I have been collecting for many years now, and I have discovered other vintage treasures over time. Not everything belongs in a china closet or tool chest. Over my years of gardening, antique roses have found their way into my rose beds. There are many good reasons to grow vintage roses. Some of them have been around for hundreds of years! Some bloom only once. Others have a repeat bloom. Some have gazillions of petals, and some have only five or six.

I know rosarians who grow Old Garden Roses (OGRs) exclusively because they have shady gardens. Once blooming OGRs set their buds before the trees leaf out, and because they don’t need the sun to rebloom till the following year, they will grow happily in high shade for the rest of the summer. OGRs set beautiful hips (seed pods) which give added fall and wintertime interest to the antique rose bed.
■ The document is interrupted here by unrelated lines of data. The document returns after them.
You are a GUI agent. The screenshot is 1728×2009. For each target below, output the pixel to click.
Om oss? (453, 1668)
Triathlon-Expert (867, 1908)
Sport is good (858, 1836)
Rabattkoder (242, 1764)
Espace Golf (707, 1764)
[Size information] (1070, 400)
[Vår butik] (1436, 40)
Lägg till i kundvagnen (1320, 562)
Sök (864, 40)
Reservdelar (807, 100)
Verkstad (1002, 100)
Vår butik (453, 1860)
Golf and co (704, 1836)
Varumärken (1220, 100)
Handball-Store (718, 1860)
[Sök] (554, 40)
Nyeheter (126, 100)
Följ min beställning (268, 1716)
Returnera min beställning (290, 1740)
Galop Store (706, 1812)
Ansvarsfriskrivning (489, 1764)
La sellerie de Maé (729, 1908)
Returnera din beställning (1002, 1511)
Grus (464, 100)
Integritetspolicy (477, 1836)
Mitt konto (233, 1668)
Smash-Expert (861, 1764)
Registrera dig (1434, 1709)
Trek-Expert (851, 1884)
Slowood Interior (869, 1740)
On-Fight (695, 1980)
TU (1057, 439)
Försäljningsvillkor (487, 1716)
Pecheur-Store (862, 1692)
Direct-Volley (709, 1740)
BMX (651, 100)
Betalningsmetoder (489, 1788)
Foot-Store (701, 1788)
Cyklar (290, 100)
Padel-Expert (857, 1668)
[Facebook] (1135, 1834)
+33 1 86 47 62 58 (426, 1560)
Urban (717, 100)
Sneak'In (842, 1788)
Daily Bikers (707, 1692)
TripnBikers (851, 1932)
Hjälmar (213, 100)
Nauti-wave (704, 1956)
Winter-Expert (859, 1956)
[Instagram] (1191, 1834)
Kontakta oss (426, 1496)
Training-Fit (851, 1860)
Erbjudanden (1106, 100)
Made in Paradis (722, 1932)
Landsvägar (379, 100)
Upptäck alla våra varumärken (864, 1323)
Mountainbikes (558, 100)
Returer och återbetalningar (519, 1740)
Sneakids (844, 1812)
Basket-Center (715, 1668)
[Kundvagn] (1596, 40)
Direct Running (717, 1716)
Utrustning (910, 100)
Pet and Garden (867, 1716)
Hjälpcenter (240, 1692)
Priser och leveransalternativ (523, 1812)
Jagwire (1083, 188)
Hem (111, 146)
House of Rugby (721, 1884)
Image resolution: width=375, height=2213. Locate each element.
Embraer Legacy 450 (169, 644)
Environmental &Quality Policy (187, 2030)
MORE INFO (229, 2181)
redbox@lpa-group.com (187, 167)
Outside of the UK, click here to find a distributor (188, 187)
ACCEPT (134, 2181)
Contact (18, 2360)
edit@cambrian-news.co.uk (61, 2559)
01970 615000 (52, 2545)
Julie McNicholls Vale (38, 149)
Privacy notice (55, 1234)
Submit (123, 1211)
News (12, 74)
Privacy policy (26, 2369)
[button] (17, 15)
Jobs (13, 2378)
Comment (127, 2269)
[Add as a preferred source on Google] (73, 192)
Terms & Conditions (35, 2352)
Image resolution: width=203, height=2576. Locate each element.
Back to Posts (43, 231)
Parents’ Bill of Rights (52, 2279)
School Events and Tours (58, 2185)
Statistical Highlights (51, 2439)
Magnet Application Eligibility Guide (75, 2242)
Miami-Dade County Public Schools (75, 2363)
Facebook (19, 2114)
There are thousands of them to choose from! They are usually easily propagated, too…often they will send out suckers from the base. Being own-root roses, all you have to do is dig up a sprout, pop it into some potting soil in a container, and grow it in a sunny spot until you have an established root system. My friend, Mirjana, simply takes cuttings and sticks them into the soil under an established rose. My grandmother did the same thing, only she would also cover the cutting over with a clean glass jar, making sure that there was enough shade so the cutting wouldn’t burn from direct sunlight in its mini greenhouse.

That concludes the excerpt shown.